## Qué se pide
Convierte en un CSV de dos columnas, entrada y salida, el tramo del material que va desde la línea que contiene "Viewport: 694px width, 345px height." hasta la que contiene "Click the thumbs-up", ambas incluidas. Pon una fila por cada texto con su respuesta, cada uno en un solo campo entre comillas y con los saltos de línea cambiados por espacios.

====== Fragmentos del material ======

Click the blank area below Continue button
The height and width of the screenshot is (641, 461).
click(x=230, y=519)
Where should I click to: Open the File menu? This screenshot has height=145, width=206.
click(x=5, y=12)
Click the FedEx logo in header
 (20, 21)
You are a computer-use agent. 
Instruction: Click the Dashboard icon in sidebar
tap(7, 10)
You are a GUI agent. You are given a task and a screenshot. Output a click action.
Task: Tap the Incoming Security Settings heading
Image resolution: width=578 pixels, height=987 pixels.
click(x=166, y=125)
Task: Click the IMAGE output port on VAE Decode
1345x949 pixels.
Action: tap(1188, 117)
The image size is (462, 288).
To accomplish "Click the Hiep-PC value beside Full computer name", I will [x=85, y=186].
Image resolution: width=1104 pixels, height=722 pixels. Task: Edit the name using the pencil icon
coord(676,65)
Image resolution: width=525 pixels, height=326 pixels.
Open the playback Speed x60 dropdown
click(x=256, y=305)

======
====== Fragmentos del material ======

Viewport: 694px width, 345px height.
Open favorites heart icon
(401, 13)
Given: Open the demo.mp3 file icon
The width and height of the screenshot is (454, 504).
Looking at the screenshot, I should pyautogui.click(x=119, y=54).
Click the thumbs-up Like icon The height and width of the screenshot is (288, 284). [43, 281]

======
====== Fragmentos del material ======

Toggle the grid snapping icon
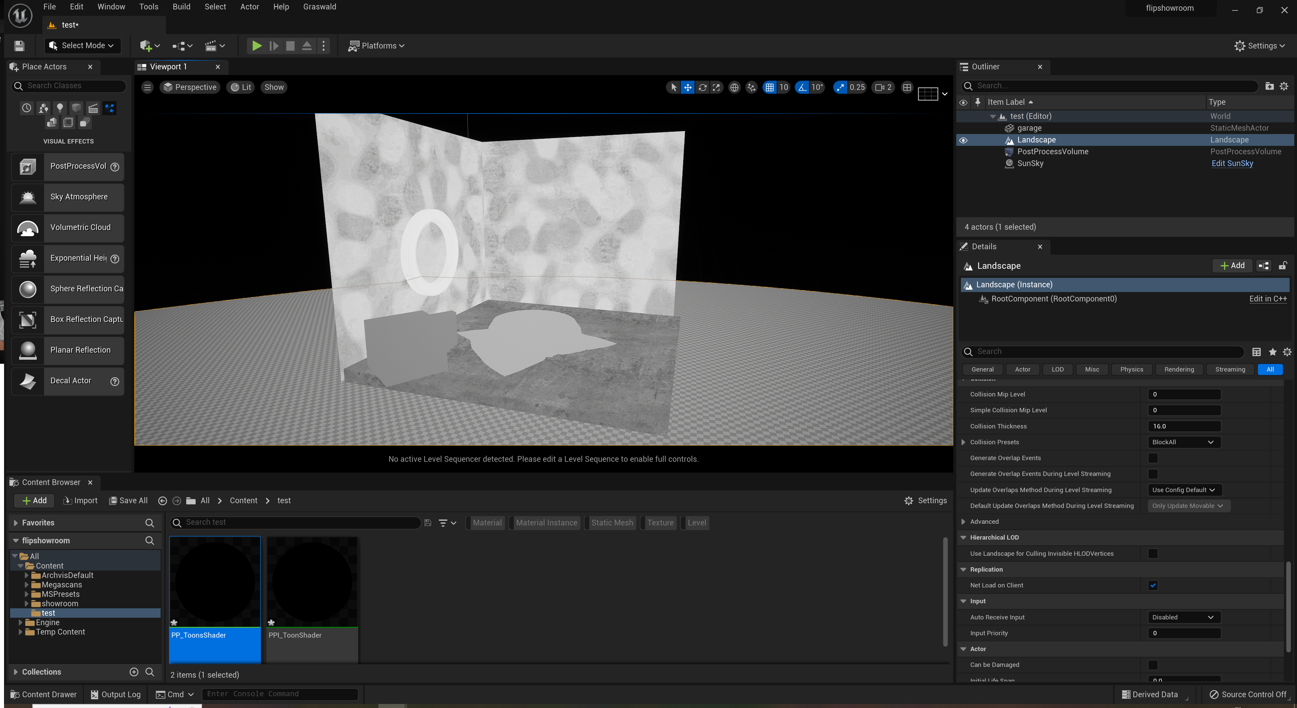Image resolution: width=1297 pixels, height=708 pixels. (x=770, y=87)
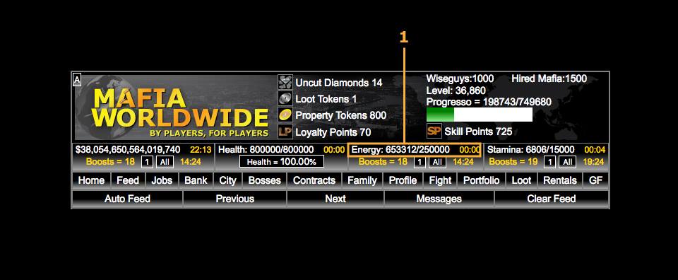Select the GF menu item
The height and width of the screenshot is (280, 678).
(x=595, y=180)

======

## Respuesta escrita
entrada,salida
"Viewport: 694px width, 345px height. Open favorites heart icon","(401, 13)"
"Given: Open the demo.mp3 file icon The width and height of the screenshot is (454, 504).","Looking at the screenshot, I should pyautogui.click(x=119, y=54)."
"Click the thumbs-up Like icon The height and width of the screenshot is (288, 284).","[43, 281]"